Problem to work on: Could you write out each of the records below exactly?

Stored records:
··········

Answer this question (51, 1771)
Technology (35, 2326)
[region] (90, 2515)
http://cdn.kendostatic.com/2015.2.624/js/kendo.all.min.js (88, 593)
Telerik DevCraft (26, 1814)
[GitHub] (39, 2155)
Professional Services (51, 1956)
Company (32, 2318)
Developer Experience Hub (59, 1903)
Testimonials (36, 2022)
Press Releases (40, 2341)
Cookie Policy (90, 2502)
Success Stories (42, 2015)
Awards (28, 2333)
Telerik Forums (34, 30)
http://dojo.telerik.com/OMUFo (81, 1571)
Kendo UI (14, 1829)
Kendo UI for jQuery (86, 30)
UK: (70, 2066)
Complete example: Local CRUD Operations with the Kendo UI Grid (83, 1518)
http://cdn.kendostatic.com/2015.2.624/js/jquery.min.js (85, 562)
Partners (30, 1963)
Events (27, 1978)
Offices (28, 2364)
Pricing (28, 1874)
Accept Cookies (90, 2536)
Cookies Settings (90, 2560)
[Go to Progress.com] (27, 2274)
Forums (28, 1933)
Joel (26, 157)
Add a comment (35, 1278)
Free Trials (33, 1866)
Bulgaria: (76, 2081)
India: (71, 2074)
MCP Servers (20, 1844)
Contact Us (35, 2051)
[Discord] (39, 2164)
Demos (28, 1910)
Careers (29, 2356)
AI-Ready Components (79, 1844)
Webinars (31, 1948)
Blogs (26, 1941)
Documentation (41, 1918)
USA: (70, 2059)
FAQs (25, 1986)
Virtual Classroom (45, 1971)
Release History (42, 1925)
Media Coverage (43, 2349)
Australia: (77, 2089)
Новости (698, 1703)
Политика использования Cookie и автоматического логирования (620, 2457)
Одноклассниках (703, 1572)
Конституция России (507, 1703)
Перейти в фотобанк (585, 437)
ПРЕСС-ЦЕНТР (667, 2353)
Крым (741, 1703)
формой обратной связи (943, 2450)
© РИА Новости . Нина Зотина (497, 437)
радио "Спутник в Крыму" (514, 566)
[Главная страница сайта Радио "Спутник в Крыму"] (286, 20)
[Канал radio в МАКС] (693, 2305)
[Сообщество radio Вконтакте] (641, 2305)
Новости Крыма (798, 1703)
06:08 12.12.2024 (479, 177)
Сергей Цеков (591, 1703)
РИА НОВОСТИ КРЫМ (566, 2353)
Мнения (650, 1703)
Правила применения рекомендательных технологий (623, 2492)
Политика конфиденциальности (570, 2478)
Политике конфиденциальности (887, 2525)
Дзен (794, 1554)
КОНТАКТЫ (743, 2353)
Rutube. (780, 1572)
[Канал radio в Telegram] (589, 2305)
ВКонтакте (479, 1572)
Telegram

··········

Answer section:
Answer this question (51, 1771)
Technology (35, 2326)
[region] (90, 2515)
http://cdn.kendostatic.com/2015.2.624/js/kendo.all.min.js (88, 593)
Telerik DevCraft (26, 1814)
[GitHub] (39, 2155)
Professional Services (51, 1956)
Company (32, 2318)
Developer Experience Hub (59, 1903)
Testimonials (36, 2022)
Press Releases (40, 2341)
Cookie Policy (90, 2502)
Success Stories (42, 2015)
Awards (28, 2333)
Telerik Forums (34, 30)
http://dojo.telerik.com/OMUFo (81, 1571)
Kendo UI (14, 1829)
Kendo UI for jQuery (86, 30)
UK: (70, 2066)
Complete example: Local CRUD Operations with the Kendo UI Grid (83, 1518)
http://cdn.kendostatic.com/2015.2.624/js/jquery.min.js (85, 562)
Partners (30, 1963)
Events (27, 1978)
Offices (28, 2364)
Pricing (28, 1874)
Accept Cookies (90, 2536)
Cookies Settings (90, 2560)
[Go to Progress.com] (27, 2274)
Forums (28, 1933)
Joel (26, 157)
Add a comment (35, 1278)
Free Trials (33, 1866)
Bulgaria: (76, 2081)
India: (71, 2074)
MCP Servers (20, 1844)
Contact Us (35, 2051)
[Discord] (39, 2164)
Demos (28, 1910)
Careers (29, 2356)
AI-Ready Components (79, 1844)
Webinars (31, 1948)
Blogs (26, 1941)
Documentation (41, 1918)
USA: (70, 2059)
FAQs (25, 1986)
Virtual Classroom (45, 1971)
Release History (42, 1925)
Media Coverage (43, 2349)
Australia: (77, 2089)
Новости (698, 1703)
Политика использования Cookie и автоматического логирования (620, 2457)
Одноклассниках (703, 1572)
Конституция России (507, 1703)
Перейти в фотобанк (585, 437)
ПРЕСС-ЦЕНТР (667, 2353)
Крым (741, 1703)
формой обратной связи (943, 2450)
© РИА Новости . Нина Зотина (497, 437)
радио "Спутник в Крыму" (514, 566)
[Главная страница сайта Радио "Спутник в Крыму"] (286, 20)
[Канал radio в МАКС] (693, 2305)
[Сообщество radio Вконтакте] (641, 2305)
Новости Крыма (798, 1703)
06:08 12.12.2024 (479, 177)
Сергей Цеков (591, 1703)
РИА НОВОСТИ КРЫМ (566, 2353)
Мнения (650, 1703)
Правила применения рекомендательных технологий (623, 2492)
Политика конфиденциальности (570, 2478)
Политике конфиденциальности (887, 2525)
Дзен (794, 1554)
КОНТАКТЫ (743, 2353)
Rutube. (780, 1572)
[Канал radio в Telegram] (589, 2305)
ВКонтакте (479, 1572)
Telegram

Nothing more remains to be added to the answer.